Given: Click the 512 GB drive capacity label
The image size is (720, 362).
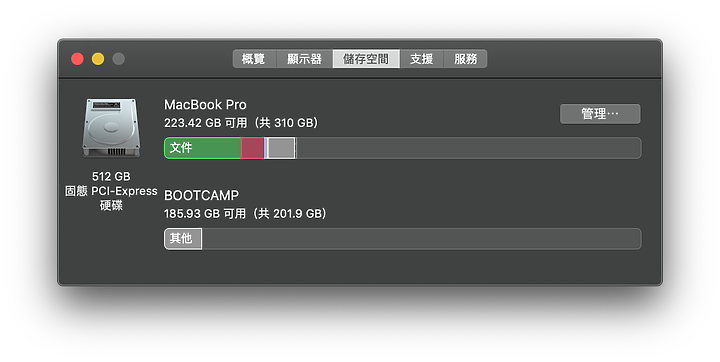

--

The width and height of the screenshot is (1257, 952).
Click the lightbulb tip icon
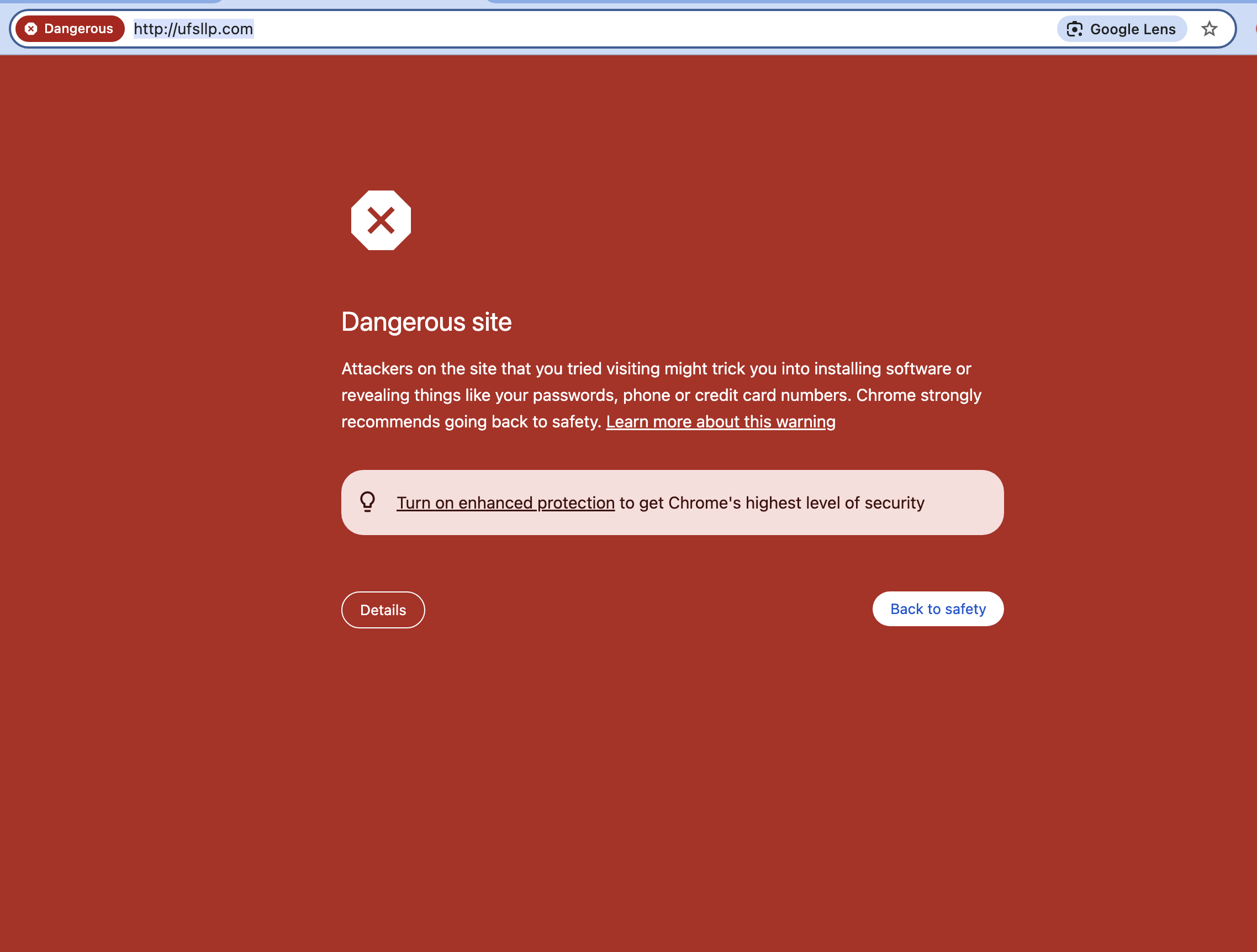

---

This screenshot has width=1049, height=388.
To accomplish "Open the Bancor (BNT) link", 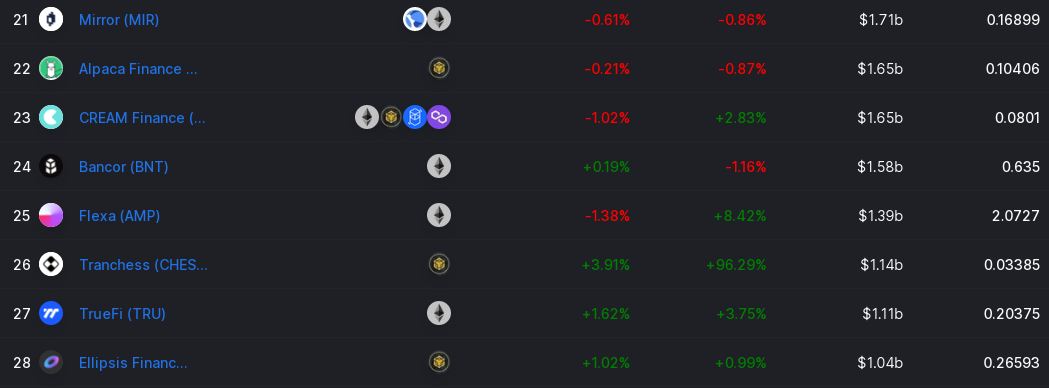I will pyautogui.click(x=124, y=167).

• Task instructions: Write out, word for word, the lines in the items that begin with the line containing "The width and" and end with the line containing "Click the lightbulb tip icon", including both of those lines.

• Response for this exercise:
The width and height of the screenshot is (1257, 952).
Click the lightbulb tip icon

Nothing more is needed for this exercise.